Sarebbe tuttavia riduttivo guardare ai nostri rapporti, fra il nord e il sud del Mediterraneo, in un’ottica puramente di export. Ad esempio, pensate al fatto che oggi nel Mediterraneo allargato ci sono oltre 150.000 studenti di italiano e sono in vigore 1022 accordi fra università. È un patrimonio culturale e scientifico che abbiamo voluto riaffermare e rilanciare con la firma di un’intesa tra Italia, Tunisia, Algeria, Egitto, Libano e Libia per promuovere un grande “Erasmus del Mediterraneo”, che avvicini sempre di più le due sponde dell’Europa e dell’Africa.

Gli scambi culturali favoriscono la conoscenza reciproca, ci aiutano a superare l’indifferenza e a sconfiggere i pregiudizi.
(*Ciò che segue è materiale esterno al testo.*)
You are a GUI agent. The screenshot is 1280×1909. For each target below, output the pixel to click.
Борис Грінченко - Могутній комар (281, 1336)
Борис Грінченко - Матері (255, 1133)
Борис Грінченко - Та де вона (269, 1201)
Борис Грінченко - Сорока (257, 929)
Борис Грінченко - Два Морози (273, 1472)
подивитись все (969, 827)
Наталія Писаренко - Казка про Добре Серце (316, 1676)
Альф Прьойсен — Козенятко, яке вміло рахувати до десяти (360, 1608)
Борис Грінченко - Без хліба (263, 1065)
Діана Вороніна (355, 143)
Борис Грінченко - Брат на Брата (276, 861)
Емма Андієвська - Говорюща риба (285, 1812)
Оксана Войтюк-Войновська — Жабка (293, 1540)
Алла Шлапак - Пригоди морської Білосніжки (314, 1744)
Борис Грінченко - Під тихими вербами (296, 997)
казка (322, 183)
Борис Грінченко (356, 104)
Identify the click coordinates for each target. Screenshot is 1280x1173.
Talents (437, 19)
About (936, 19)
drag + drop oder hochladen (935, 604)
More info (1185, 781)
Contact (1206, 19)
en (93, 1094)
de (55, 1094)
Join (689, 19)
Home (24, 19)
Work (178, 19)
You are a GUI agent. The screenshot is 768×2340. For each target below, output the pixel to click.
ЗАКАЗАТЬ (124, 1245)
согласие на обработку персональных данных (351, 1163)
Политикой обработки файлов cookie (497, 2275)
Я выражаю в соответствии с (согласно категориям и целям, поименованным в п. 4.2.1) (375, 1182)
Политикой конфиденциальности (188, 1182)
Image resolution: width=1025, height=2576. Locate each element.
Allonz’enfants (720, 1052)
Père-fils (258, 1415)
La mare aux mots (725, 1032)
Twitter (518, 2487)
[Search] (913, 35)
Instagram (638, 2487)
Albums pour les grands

E in questo senso la cultura è anche il presupposto per sviluppare un grande flusso di investimenti fra l’Italia e l’Africa, attraverso il Mediterraneo.

Per anni si è parlato di un “Piano Marshall per l’Africa” e dell’Italia come “ponte ideale nel Mediterraneo” fra l’Europa e l’Africa. Sono concetti che – per evitare di ripetere meri slogan – necessitano però di essere sviluppati su basi concrete. Tanto più che noi Mediterranei abbiamo un approccio realistico.

Servono appunto programmi pragmatici per avvicinare le due sponde del Mediterraneo, lavorando passo dopo passo, progetto dopo progetto.  E dopo tanti progetti reali, sono sicuro che avremo alimentato un processo irreversibile, che andrà oltre la retorica e che renderà ineluttabile il nostro destino comune nel Mediterraneo. Oggi, mi sento di dire, con questi Med Dialogues, abbiamo fatto un passo in avanti nella giusta direzione.

Grazie mille, e ora invito ad intervenire il Presidente del Consiglio, Paolo Gentiloni.